Furthermore, day length and light intensity may affect natural enemy-prey interactions. For example, the aphid predator Aphidoletes aphidimyza enters a diapause (resting) stage when exposed to day lengths less than 12 hours. The predatory mite Neoseiulus cucumeris, which is used to regulate populations of the western flower thrips (Frankliniella occidentalis), enters a diapause stage during winter when temperatures are less than 21°C (70°F) and the day length is less than 12 hours. A way to overcome the direct effects of short day lengths is by extending the photoperiod using supplemental lighting, which, in most cases, can prevent the induction of diapause in certain biological control agents.
Low light intensity may decrease the activity of certain biological control agents.
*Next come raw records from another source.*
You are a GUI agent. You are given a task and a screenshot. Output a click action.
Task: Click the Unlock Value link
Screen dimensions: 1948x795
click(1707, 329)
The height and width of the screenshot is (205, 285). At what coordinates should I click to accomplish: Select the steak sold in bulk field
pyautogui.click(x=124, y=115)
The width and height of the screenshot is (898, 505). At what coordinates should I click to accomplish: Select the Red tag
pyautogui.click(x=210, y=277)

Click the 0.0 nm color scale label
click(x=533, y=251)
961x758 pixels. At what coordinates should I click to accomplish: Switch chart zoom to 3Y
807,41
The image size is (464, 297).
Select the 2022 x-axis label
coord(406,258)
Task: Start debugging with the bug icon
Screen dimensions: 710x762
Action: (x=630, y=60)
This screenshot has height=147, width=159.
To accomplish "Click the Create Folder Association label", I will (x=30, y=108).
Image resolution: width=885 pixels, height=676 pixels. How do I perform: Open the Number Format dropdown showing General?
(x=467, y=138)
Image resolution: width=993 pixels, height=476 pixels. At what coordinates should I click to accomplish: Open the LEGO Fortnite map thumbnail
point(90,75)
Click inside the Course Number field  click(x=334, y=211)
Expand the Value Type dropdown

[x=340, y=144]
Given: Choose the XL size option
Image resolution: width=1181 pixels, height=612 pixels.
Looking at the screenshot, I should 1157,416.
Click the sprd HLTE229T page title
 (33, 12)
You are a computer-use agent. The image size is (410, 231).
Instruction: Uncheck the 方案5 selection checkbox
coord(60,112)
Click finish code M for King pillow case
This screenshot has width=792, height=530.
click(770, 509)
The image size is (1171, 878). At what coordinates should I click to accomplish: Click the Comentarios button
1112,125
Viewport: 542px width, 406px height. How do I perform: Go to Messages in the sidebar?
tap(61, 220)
Encarsia formosa, for example, is less effective during the fall months due to the direct effects of lower light intensities. However, the parasitoid, Eretmocerus eremicus, is more effective than Encarsia formosa in regulating populations of the greenhouse whitefly under lower light intensities. Therefore, more frequent release rates of Encarsia formosa are required to compensate for this condition. Nonetheless, the costs associated with purchasing the biological control agent and making frequent releases may be expensive.
More intense light can also indirectly affect the performance of biological control agents. For example, the heat generated from high light intensity associated with sunlight, especially during summer months, will result in Phytoseiulus persimilis inhabiting the leaf underside on the lower leaves of plants. Consequently, this will allow twospotted spider mite populations to escape exposure to the predatory mite; twospotted spider mites will migrate upward and feed on the upper portions of the plant. Cultivators can try to avoid Phytoseiulus persimilis’ migration by utilizing shade curtain systems that will reduce greenhouse light levels and temperatures.
When implementing a biological control program, always take into consideration existing environmental parameters (e.g., temperature, relative humidity, day length and light intensity) to ensure success when releasing parasitoids or predators. If you have any questions or comments regarding the appropriate environmental conditions for specific biological control agents, always contact your local supplier/distributor.